BEGIN MATERIALS PROVIDED

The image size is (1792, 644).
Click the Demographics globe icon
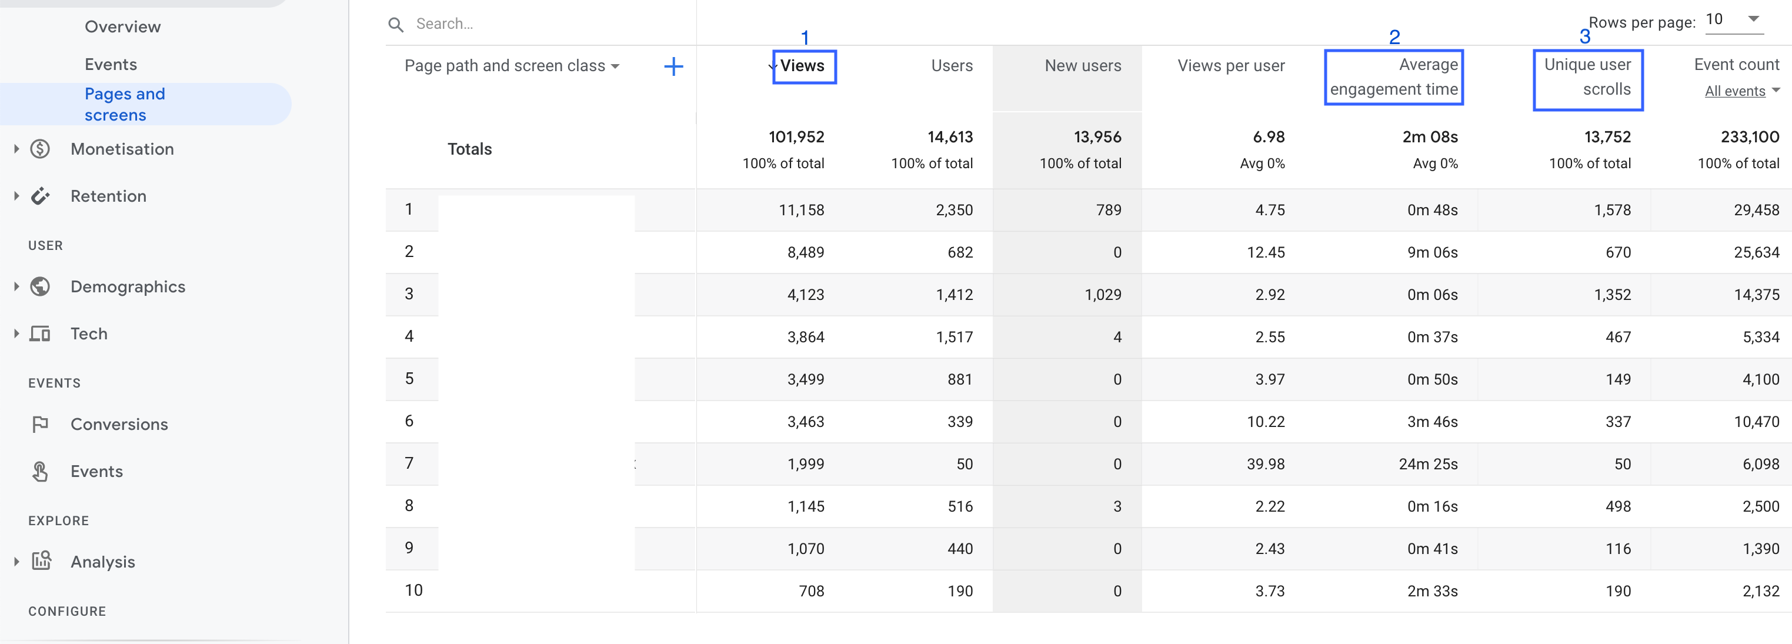[40, 287]
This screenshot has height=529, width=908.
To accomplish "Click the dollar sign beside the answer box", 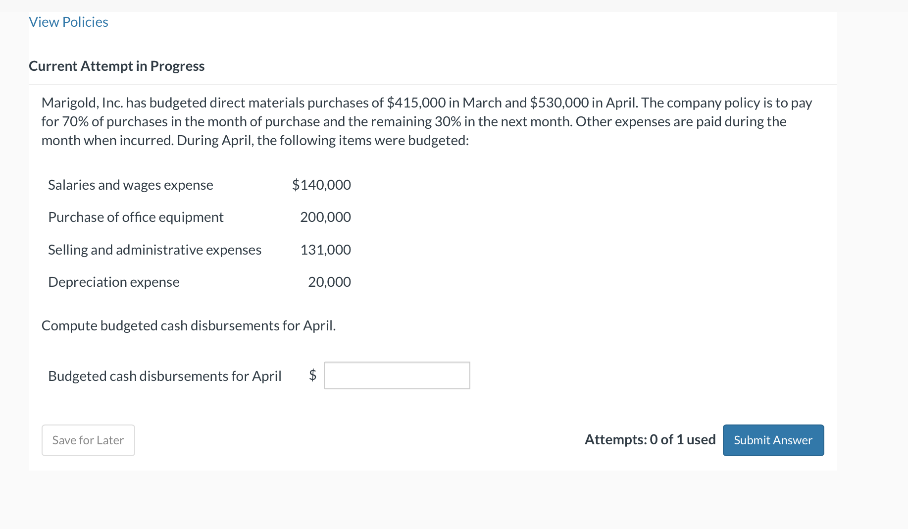I will [x=312, y=375].
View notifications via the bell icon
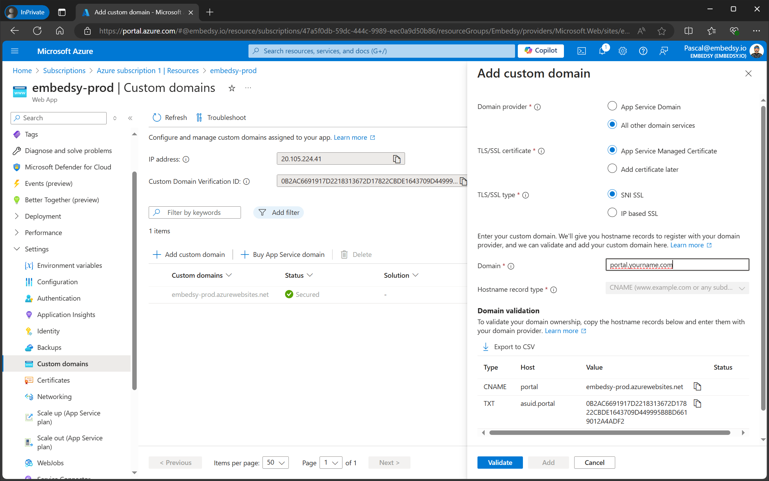This screenshot has width=769, height=481. point(602,51)
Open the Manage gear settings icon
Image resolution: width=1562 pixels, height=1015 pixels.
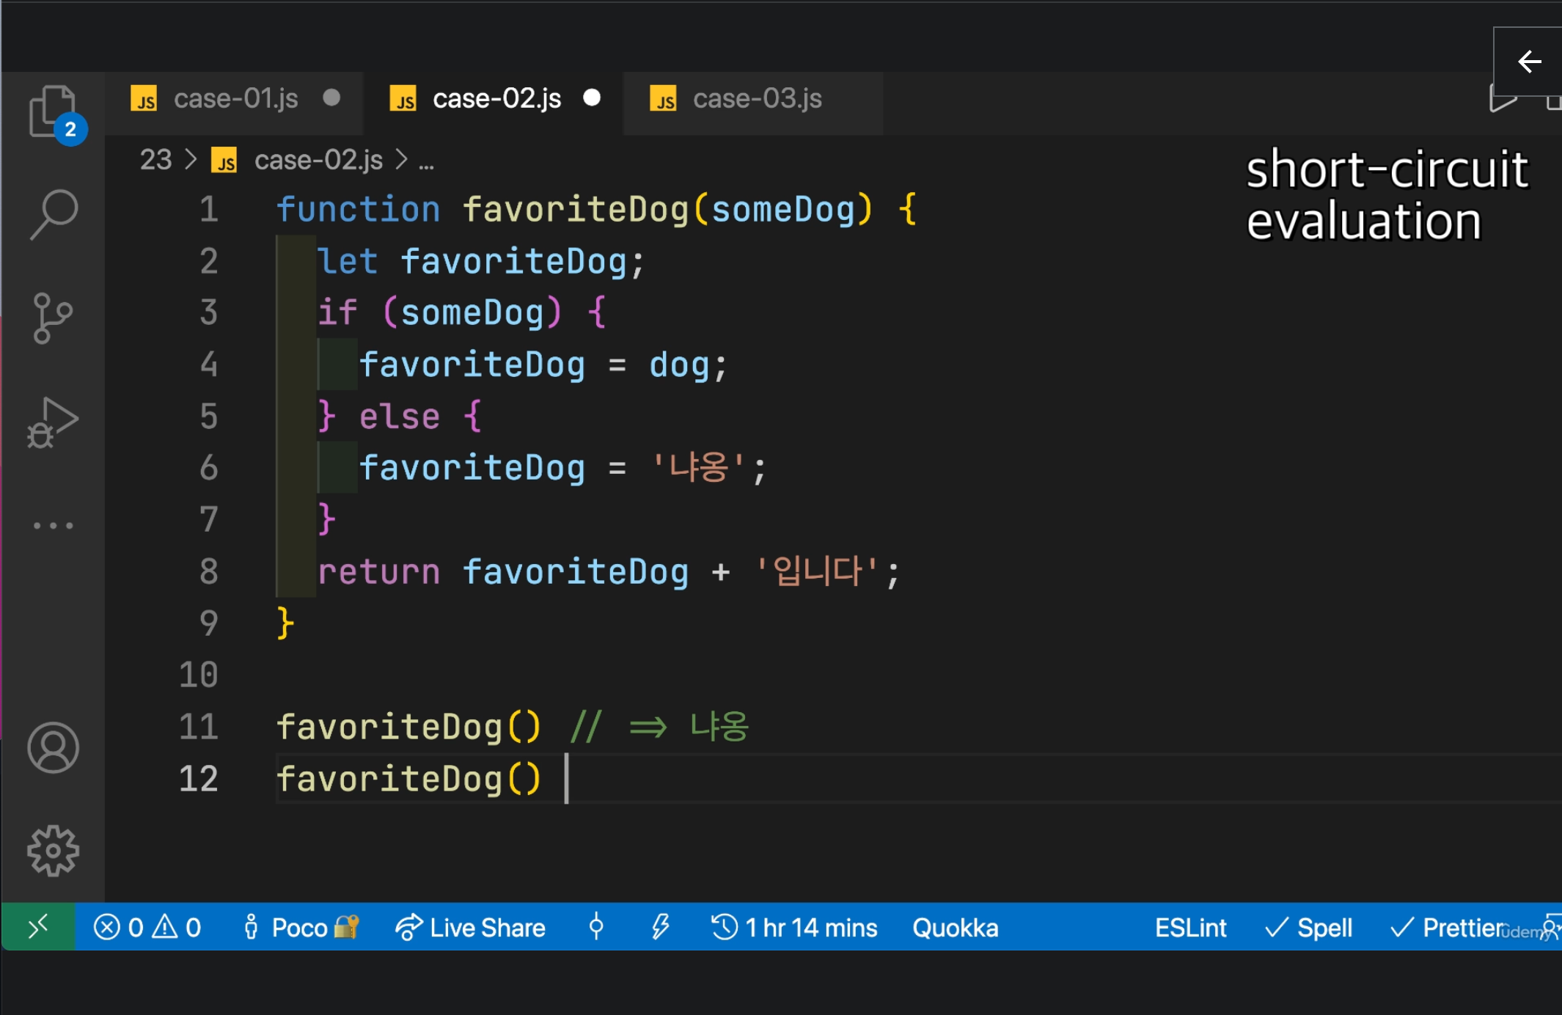tap(53, 851)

END MATERIALS PROVIDED

A word-for-word repeat is expected of the lines from the one with "Open the Manage gear settings icon" to the end of the data, both included; pictures are not part of it.

Open the Manage gear settings icon
Image resolution: width=1562 pixels, height=1015 pixels.
tap(53, 851)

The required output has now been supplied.